(EXERCISE BRIEF): Find "You are a computer-use agent. 557x625 pixels." and "Task: Click the 우편번호 field showing 12345" in the records below. Copy the lines holding them and every line between, exactly, and no others.
#### PROVIDED DATA ####
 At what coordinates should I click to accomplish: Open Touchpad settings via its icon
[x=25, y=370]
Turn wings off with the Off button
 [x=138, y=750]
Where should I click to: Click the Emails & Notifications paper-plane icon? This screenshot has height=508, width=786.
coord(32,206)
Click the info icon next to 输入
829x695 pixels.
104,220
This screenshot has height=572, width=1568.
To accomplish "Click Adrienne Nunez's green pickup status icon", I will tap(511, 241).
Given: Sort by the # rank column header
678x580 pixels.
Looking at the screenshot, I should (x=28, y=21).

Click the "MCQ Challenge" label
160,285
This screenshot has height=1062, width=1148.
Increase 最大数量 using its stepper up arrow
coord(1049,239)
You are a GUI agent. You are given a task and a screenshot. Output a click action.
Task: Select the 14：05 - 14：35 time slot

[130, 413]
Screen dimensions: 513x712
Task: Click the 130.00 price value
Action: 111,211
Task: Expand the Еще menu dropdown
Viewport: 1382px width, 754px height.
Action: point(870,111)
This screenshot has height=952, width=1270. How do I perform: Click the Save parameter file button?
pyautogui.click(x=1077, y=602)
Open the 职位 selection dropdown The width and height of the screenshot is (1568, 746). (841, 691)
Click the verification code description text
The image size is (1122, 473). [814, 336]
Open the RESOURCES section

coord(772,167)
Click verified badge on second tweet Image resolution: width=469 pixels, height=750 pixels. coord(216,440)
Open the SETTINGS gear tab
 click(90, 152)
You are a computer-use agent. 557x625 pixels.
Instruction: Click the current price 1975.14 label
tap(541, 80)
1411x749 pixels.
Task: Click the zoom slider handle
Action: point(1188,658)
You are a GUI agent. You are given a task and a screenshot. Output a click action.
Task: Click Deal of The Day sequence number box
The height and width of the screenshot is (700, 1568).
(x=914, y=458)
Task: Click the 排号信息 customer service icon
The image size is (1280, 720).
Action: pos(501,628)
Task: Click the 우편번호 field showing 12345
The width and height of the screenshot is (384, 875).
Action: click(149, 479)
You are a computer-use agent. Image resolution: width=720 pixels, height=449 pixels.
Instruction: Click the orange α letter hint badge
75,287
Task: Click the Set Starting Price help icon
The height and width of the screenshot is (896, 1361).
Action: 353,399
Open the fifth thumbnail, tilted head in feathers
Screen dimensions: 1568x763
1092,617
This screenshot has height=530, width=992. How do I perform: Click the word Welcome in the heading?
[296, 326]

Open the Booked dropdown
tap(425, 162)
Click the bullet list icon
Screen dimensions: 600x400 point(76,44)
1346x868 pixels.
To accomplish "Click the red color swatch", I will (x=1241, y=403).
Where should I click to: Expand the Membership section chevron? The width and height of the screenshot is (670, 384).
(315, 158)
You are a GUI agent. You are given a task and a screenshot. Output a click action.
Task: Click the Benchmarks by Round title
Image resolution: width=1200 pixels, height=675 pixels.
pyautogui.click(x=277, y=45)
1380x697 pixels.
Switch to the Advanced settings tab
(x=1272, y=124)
####
(OUTPUT OF THE EXERCISE):
You are a computer-use agent. 557x625 pixels.
Instruction: Click the current price 1975.14 label
tap(541, 80)
1411x749 pixels.
Task: Click the zoom slider handle
Action: point(1188,658)
You are a GUI agent. You are given a task and a screenshot. Output a click action.
Task: Click Deal of The Day sequence number box
The height and width of the screenshot is (700, 1568).
(x=914, y=458)
Task: Click the 排号信息 customer service icon
The image size is (1280, 720).
Action: pos(501,628)
Task: Click the 우편번호 field showing 12345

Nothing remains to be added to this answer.